Unsupervised image segmentation is an important component in many image understanding algorithms and practical vision systems. However, evaluation of segmentation algorithms thus far has been largely subjective, leaving a system designer to judge the effectiveness of a technique based only on intuition and results in the form of a few example segmented images. This is largely due to image segmentation being an ill-defined problem-there is no unique ground-truth segmentation of an image against which the output of an algorithm may be compared. This paper demonstrates how a recently proposed measure of similarity, the normalized probabilistic rand (NPR) index, can be used to perform a quantitative comparison between image segmentation algorithms using a hand-labeled set of ground-truth segmentations. We show that the measure allows principled comparisons between segmentations created by different algorithms, as well as segmentations on different images.
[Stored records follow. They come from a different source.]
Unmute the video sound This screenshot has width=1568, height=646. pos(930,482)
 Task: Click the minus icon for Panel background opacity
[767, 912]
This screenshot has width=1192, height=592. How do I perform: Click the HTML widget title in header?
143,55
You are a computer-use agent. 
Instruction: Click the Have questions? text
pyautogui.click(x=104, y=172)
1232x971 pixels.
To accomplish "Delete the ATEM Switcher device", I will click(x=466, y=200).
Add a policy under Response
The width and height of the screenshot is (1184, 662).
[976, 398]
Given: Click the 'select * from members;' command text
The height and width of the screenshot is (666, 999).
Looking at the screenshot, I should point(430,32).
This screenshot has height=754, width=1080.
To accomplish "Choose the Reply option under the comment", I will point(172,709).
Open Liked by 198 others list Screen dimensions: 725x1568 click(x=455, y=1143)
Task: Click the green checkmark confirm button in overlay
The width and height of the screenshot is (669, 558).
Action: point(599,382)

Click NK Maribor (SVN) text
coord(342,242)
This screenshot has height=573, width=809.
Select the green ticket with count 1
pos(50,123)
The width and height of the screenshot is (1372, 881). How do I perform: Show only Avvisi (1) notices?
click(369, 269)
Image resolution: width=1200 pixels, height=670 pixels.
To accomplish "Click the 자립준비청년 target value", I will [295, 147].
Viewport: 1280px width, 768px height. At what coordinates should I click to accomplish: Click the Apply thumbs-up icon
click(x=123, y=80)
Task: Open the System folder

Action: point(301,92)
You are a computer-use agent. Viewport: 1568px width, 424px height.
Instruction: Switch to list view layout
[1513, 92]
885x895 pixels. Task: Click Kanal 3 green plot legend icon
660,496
We outline a procedure for algorithm evaluation through an example evaluation of some familiar algorithms - the mean-shift-based algorithm, an efficient graph-based segmentation algorithm, a hybrid algorithm that combines the strengths of both methods, and expectation maximization. Results are presented on the 300 images in the publicly available Berkeley segmentation data set.

BibTeX

@article{Unnikrishnan-2007-9756,
author = {Ranjith Unnikrishnan and Caroline Pantofaru and Martial Hebert},
title = {Toward Objective Evaluation of Image Segmentation Algorithms},
journal = {IEEE Transactions on Pattern Analysis and Machine Intelligence},
year = {2007},
month = {June},
volume = {29},
number = {6},
pages = {929 - 944},
keywords = {computer vision, image segmentation, performance evaluation of algorithms},
}